16. The battery swap control system according to claim 15, where the locking/unlocking heads are divided, according to positions of the battery locking mechanisms corresponding to the locking/unlocking heads relative to the battery, into first-type locking/unlocking heads and second-type locking/unlocking heads, where the first-type locking/unlocking heads are configured to lock/unlock the battery locking mechanisms that provide a main load-bearing function, and the second-type locking/unlocking heads are configured to lock/unlock the battery locking mechanisms that provide an auxiliary load-bearing function; and the determination module is further configured to determine whether the first locking completion condition is satisfied according to the acquired number and positions of locking/unlocking heads through following steps:

if none of the first-type locking/unlocking heads has a locking fault, determining whether the first locking completion condition is satisfied on the basis of the number and positions of the locking/unlocking heads having the locking fault in the second-type locking/unlocking heads; and/or

if at most one of the first-type locking/unlocking heads has the locking fault and none of the second-type locking/unlocking heads has the locking fault, determining that the first locking completion condition is satisfied.

17. The battery swap control system according to claim 16, where the first-type locking/unlocking heads include side locking/unlocking heads, and the second-type locking/unlocking heads include top locking/unlocking heads, middle locking/unlocking heads, and bottom locking/unlocking heads; and the determination module is further configured to determine whether the first locking completion condition is satisfied on the basis of the number and positions of the locking/unlocking heads having the locking fault in the second-type locking/unlocking heads through the following step:

if at most one of the top locking/unlocking heads, at most one of the middle locking/unlocking heads, and at most one of the bottom locking/unlocking heads have the locking fault, determining that the first locking completion condition is satisfied.

18. The battery swap control system according to claim 17, where the determination module is further configured to determine whether the first locking completion condition is satisfied according to the acquired number and positions of locking/unlocking heads through the following steps:

if at least two of the first-type locking/unlocking heads have the locking fault, determining that the first locking completion condition is not satisfied;

if at least one of the first-type locking/unlocking heads and at least one of the second-type locking/unlocking heads have the locking fault, determining that the first locking completion condition is not satisfied; and

if at least two locking/unlocking heads in at least one type of the top locking/unlocking heads, the middle locking/unlocking heads, and the bottom locking/unlocking heads have the locking fault, determining that the first locking completion condition is not satisfied.

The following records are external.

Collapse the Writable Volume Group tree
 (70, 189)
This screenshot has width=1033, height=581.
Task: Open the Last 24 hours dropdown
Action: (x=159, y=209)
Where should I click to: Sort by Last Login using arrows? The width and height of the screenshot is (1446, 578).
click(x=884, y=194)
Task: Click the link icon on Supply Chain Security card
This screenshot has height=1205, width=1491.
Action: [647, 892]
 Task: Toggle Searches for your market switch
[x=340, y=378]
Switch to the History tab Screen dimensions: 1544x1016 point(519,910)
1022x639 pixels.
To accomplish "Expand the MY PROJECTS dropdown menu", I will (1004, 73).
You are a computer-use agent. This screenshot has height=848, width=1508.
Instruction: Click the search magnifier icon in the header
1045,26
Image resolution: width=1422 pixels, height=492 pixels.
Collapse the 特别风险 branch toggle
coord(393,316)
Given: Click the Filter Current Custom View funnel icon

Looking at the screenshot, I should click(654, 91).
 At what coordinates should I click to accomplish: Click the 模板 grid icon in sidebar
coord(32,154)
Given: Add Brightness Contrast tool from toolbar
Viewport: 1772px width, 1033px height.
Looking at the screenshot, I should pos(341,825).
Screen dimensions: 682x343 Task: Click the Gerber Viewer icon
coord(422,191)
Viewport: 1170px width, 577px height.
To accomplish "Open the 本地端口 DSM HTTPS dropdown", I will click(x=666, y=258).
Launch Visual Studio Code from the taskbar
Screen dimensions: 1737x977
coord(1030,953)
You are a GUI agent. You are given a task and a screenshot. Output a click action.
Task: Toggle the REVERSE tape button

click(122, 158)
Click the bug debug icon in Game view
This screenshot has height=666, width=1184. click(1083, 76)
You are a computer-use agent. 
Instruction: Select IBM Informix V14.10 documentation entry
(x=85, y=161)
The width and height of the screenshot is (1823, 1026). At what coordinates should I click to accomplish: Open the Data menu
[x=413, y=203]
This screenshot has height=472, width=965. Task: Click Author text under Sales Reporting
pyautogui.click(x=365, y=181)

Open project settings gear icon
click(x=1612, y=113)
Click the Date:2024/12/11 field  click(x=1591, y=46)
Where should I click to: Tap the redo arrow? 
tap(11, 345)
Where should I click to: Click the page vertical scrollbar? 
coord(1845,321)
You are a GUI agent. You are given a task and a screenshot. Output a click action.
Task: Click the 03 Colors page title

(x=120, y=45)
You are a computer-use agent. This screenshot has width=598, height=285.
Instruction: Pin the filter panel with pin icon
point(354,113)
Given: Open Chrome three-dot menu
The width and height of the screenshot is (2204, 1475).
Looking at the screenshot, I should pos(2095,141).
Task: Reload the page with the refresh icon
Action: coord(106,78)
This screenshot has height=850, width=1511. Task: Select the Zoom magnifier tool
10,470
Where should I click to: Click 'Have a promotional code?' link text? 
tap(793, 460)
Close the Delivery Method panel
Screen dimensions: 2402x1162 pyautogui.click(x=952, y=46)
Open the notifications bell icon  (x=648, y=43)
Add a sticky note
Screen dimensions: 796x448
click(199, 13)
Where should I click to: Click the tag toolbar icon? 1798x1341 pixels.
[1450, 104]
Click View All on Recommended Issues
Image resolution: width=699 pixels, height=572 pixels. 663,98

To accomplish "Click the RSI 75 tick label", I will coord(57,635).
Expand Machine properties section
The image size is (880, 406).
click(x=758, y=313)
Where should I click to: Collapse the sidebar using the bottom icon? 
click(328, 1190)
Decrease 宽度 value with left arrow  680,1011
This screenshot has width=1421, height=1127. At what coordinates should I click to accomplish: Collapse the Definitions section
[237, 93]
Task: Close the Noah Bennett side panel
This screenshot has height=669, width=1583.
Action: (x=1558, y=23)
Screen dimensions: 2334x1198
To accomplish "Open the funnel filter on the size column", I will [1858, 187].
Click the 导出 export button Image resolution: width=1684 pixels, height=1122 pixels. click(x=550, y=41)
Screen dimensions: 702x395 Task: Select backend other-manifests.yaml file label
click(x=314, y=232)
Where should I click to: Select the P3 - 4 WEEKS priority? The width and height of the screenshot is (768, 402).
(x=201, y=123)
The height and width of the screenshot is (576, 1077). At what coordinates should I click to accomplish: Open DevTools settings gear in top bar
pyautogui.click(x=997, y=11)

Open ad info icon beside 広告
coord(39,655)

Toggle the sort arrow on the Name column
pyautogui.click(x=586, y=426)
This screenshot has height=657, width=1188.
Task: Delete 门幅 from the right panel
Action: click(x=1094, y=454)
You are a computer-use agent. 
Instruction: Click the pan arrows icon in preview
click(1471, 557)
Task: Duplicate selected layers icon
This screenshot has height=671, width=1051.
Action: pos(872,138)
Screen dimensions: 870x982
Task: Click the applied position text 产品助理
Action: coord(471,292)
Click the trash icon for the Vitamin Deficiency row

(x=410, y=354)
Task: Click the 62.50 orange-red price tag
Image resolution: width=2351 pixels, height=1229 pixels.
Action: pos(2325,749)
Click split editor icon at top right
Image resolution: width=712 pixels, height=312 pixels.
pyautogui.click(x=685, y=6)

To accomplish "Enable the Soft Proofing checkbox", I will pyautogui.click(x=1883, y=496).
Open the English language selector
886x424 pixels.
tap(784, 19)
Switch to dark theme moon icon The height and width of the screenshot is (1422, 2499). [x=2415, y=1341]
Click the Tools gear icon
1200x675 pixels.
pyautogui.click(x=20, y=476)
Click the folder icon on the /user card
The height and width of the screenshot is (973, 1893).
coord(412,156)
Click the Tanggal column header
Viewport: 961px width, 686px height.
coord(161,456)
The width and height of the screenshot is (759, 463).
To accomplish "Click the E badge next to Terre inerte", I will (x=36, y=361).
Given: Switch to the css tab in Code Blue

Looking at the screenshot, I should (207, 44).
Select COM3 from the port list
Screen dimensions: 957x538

19. The battery swap control system according to claim 15, further including:

an information transmission module, where an alarm module is arranged to send out alarm information when the first locking completion condition is not satisfied.

20. The battery swap control system according to claim 15, where the first real-time operation parameter includes a first real-time torque and the number of turns, and the determination module is further configured to determine, based on the first real-time operation parameter acquired, whether the locking/unlocking head has a locking fault through the following steps:

comparing each first real-time torque with a corresponding target torque threshold, and comparing each number of turns with a corresponding target threshold number of turns; and

if the first real-time torque is smaller than the corresponding target torque threshold or the number of turns is smaller than the corresponding target threshold number of turns, determining that the locking/unlocking head has the locking fault.